At “Naja’s Place,” that tune would go on almost four times longer than usual.

From a family-owned pub at the Redondo Beach harbor, Naja Zeinaty sells 375 different brands of the fermented beverage. She says that’s more than any other bar in the state--and no one from four national beer trade organizations would dispute her claim.

She has pineapple beer, cherry beer, smoked beer, beer made by monks in a process that dates back a century and a half. She has Kiwi from New Zealand, Tusker from Kenya, Cabro from Guatemala, Peroni from Italy, Green Rooster from Denmark and even Budweiser from the United States of America.

“Beer is like food, with all its flavors,” she says. “Beer is also like people--fat, short, skinny, all different colors.”
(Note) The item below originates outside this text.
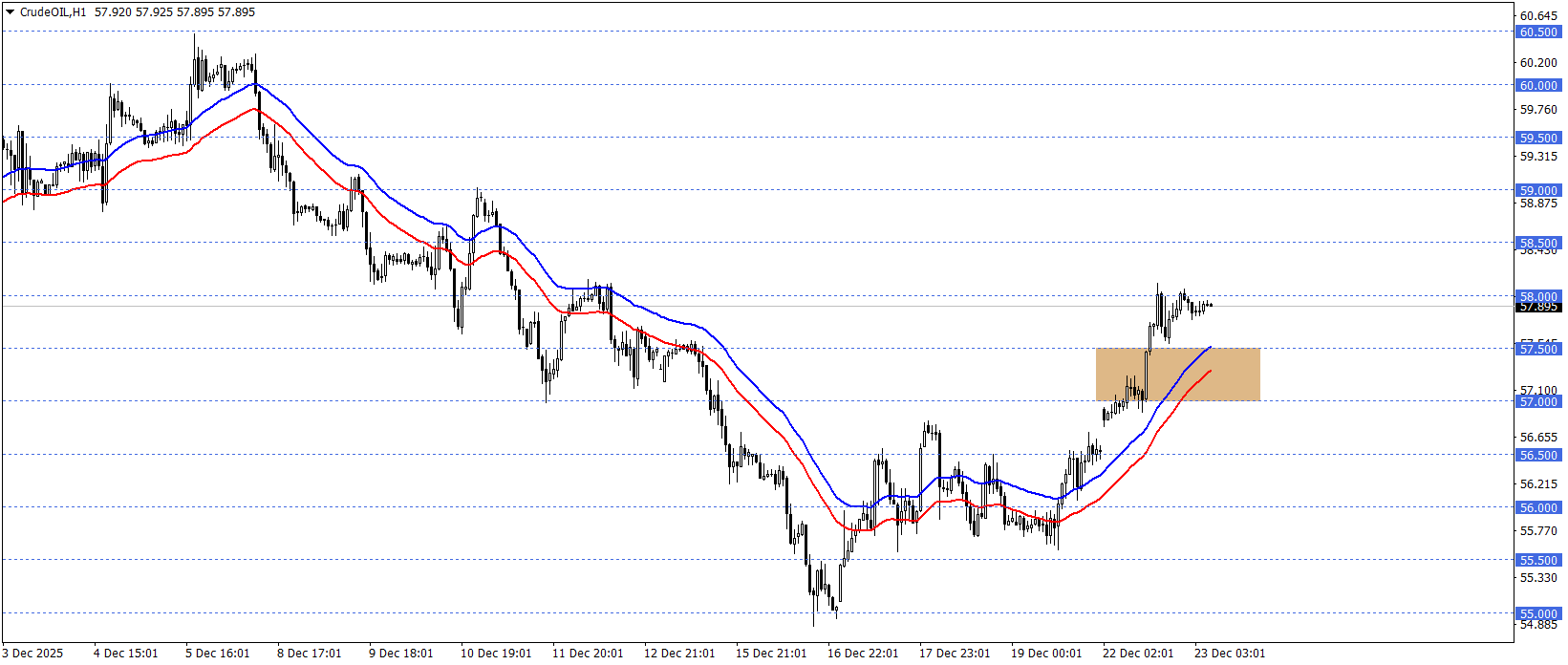
Task: Click the 56.000 level label on axis
Action: pos(1538,507)
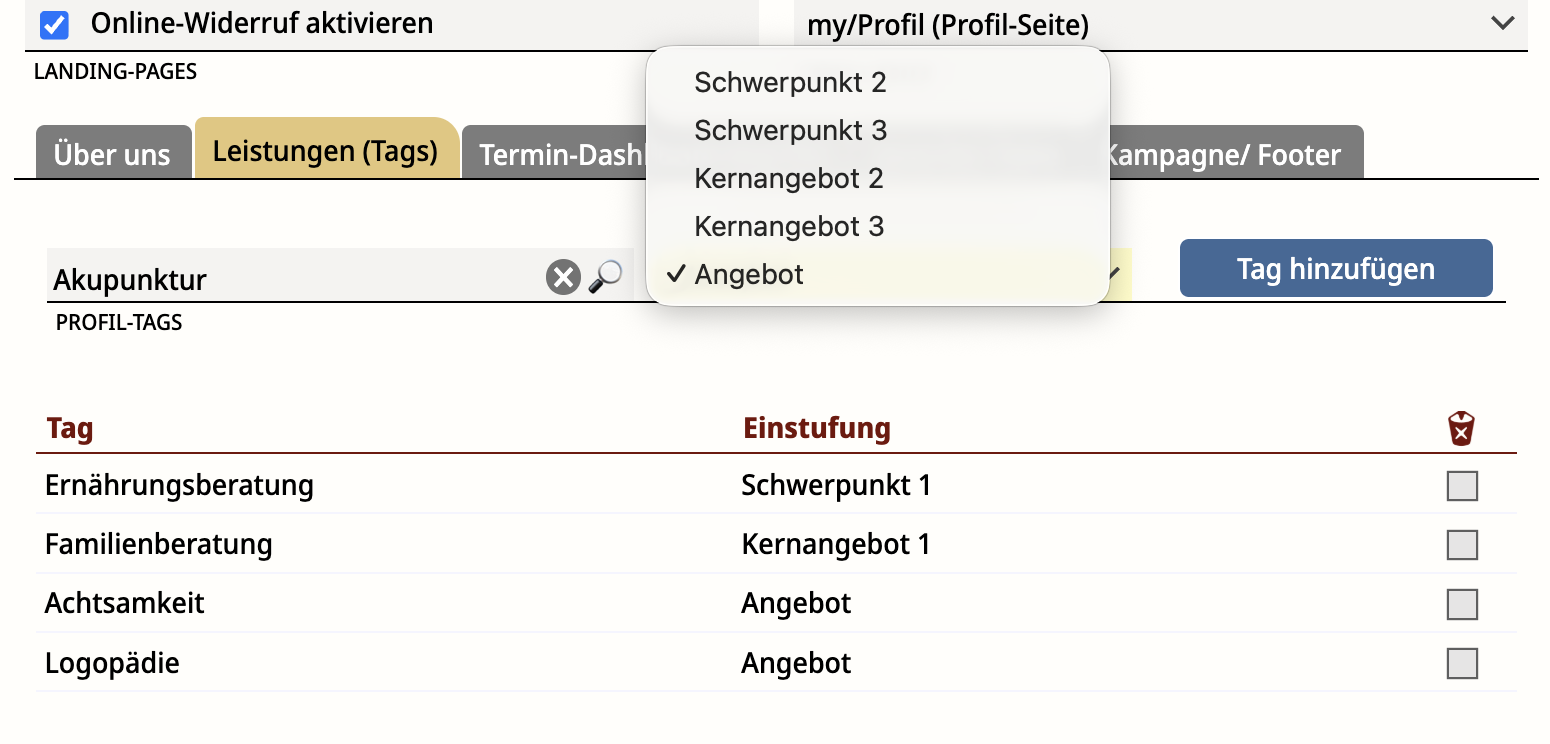1550x744 pixels.
Task: Click the Tag hinzufügen button
Action: (x=1336, y=268)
Born in Lebanon, Zeinaty lived in England before moving to Redondo Beach in the late 1970s. Back then she knew little about beer.

In 1980, she opened her bar with her husband, Ben, and three children. She served a few different brands and chose them by the colorful labels on the bottles.

Today things are different. She can identify each of the brews she sells by its taste. She knows exactly where in the bar’s numerous refrigerators each brand sits. The thousands of different brands manufactured across the world, she says, are like wine in their variety of tastes and textures.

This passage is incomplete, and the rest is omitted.